» ABOUT THIS TASK: Return exactly the span of lines in the following data that opens with the line containing "Given: Click the" and closes with the line containing "Open the appearance". Include nothing else.

» TASK INPUTS:
▼

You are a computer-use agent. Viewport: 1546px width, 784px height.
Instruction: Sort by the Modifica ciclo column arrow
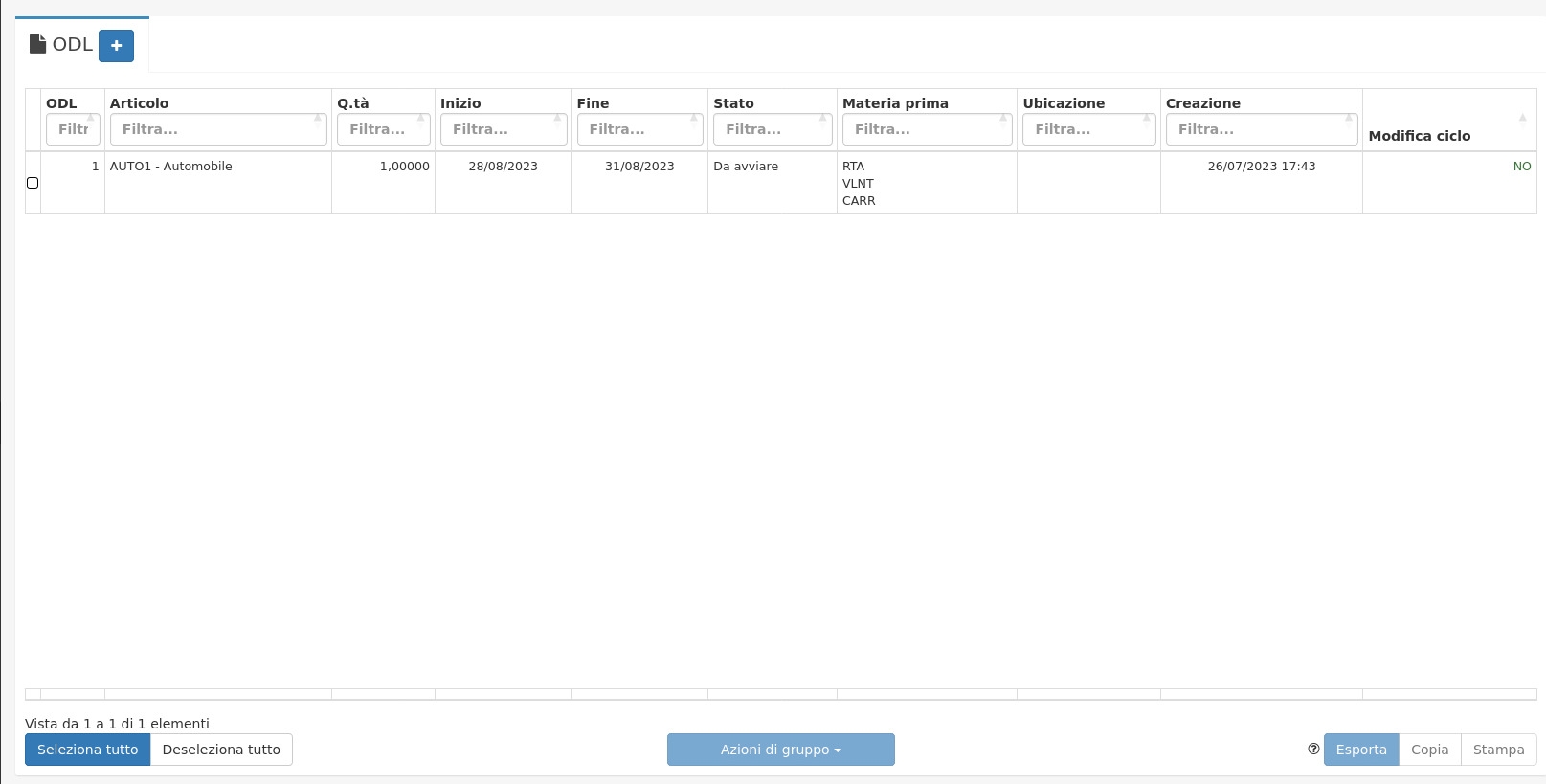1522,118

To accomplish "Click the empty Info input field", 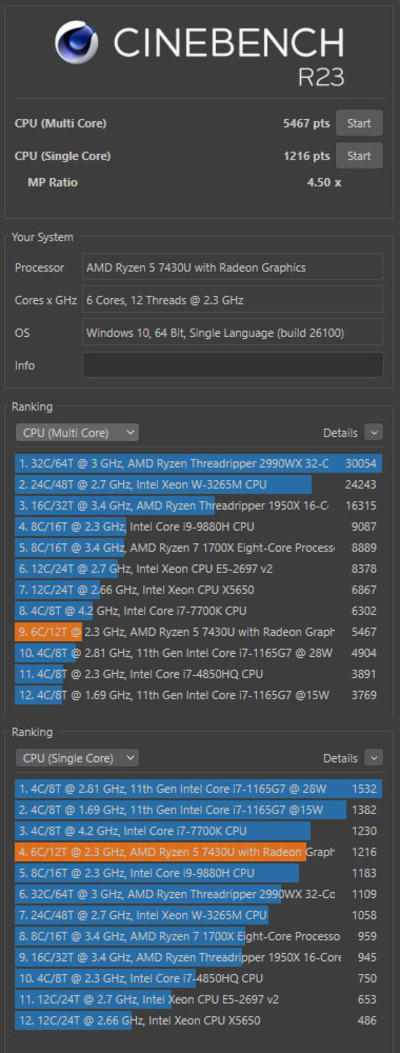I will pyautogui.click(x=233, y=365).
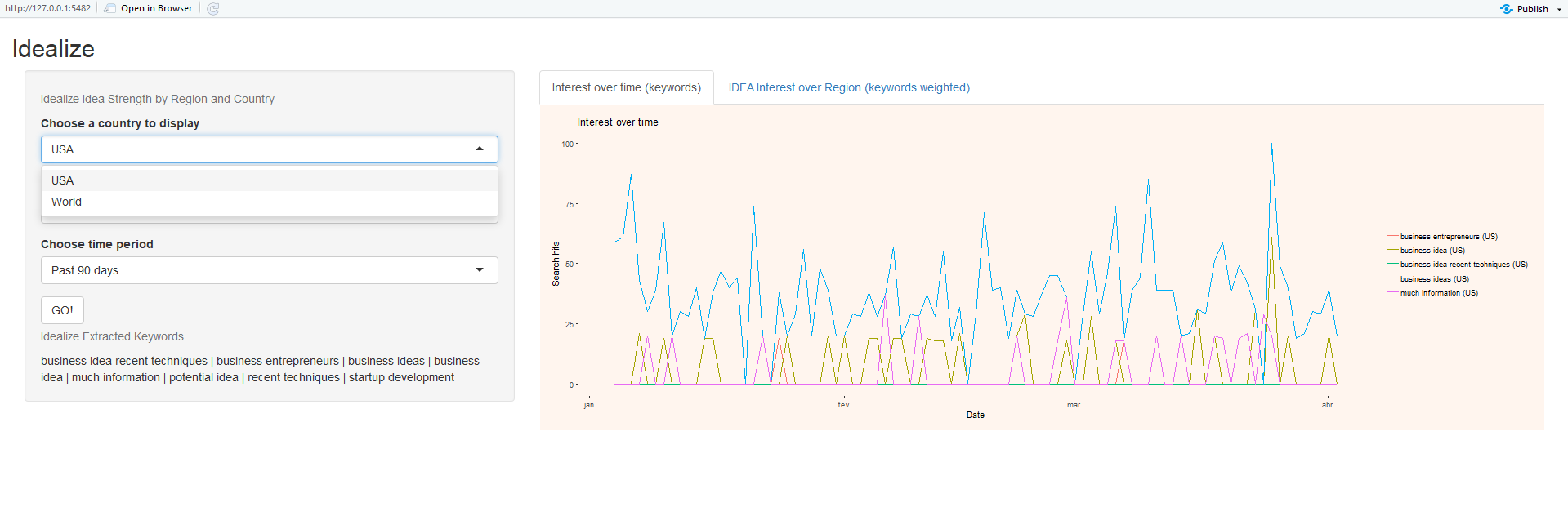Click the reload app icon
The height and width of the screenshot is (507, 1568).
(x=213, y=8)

▲
▼

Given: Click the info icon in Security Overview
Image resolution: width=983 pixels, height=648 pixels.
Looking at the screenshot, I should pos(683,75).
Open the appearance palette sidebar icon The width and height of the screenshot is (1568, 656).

▲

» RESPONSE TO THIS TASK:
Given: Click the info icon in Security Overview
Image resolution: width=983 pixels, height=648 pixels.
Looking at the screenshot, I should pos(683,75).
Open the appearance palette sidebar icon The width and height of the screenshot is (1568, 656).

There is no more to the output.